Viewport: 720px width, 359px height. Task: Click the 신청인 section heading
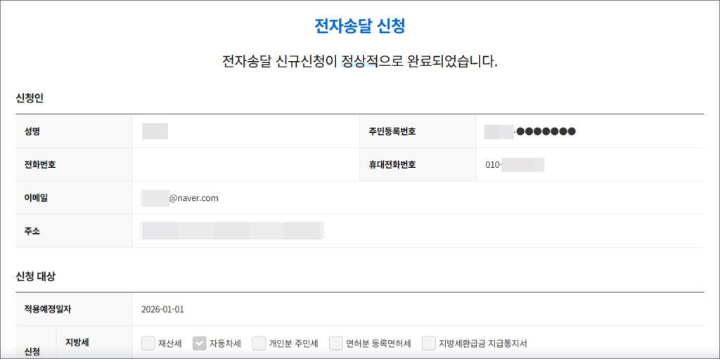point(30,98)
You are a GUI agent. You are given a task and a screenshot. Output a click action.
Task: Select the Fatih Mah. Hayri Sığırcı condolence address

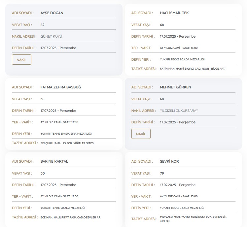coord(193,69)
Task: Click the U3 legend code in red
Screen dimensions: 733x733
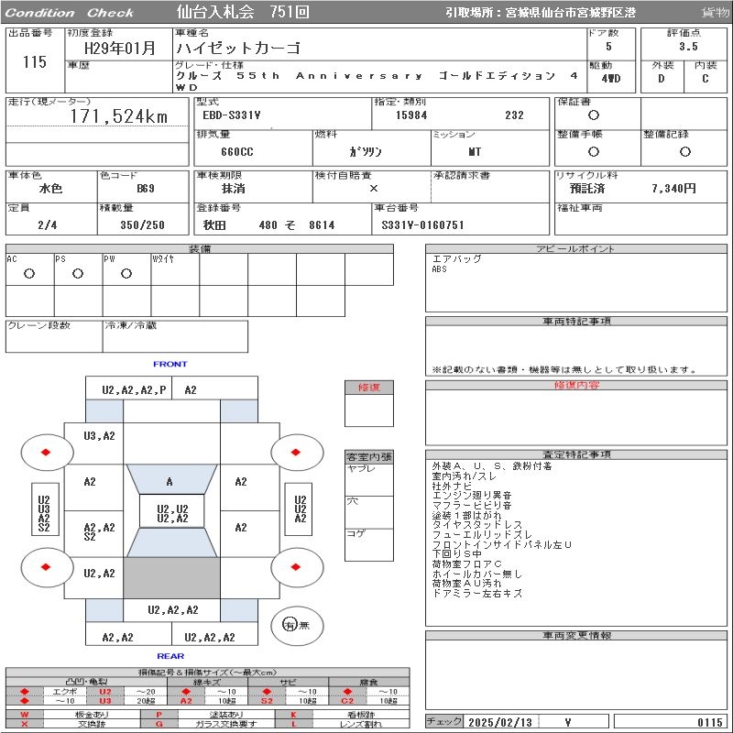Action: (104, 701)

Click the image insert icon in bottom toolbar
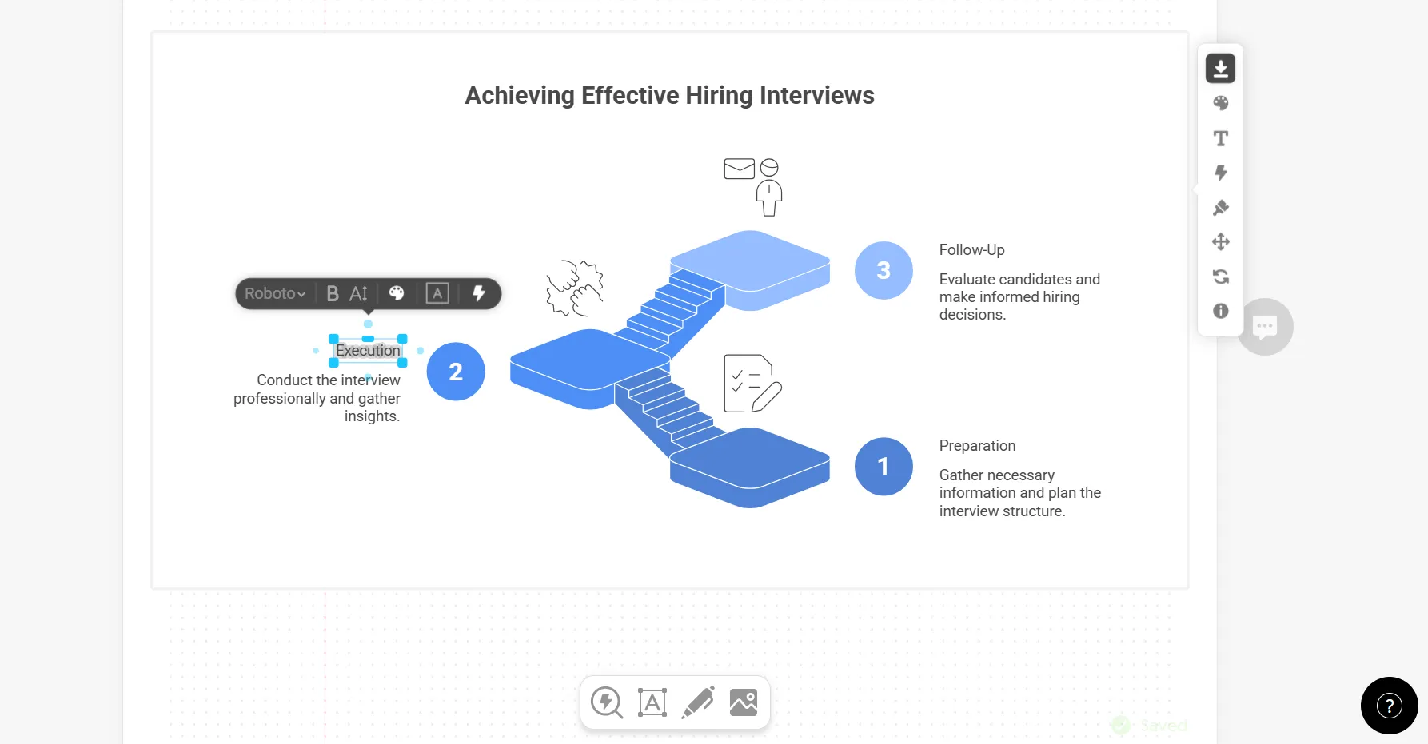coord(744,702)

# # # # #

### WHAT THE TASK ASKS
Without the pictures, copy all of the entries exactly as they appear.

### TASK RESPONSE
Viewport: 720px width, 359px height. Task: Click the 신청인 section heading
point(30,98)
You are a GUI agent. You are given a task and a screenshot. Output a click action.
Task: Select the Fatih Mah. Hayri Sığırcı condolence address

coord(193,69)
Task: Click the U3 legend code in red
Screen dimensions: 733x733
Action: (104, 701)

Click the image insert icon in bottom toolbar
coord(744,702)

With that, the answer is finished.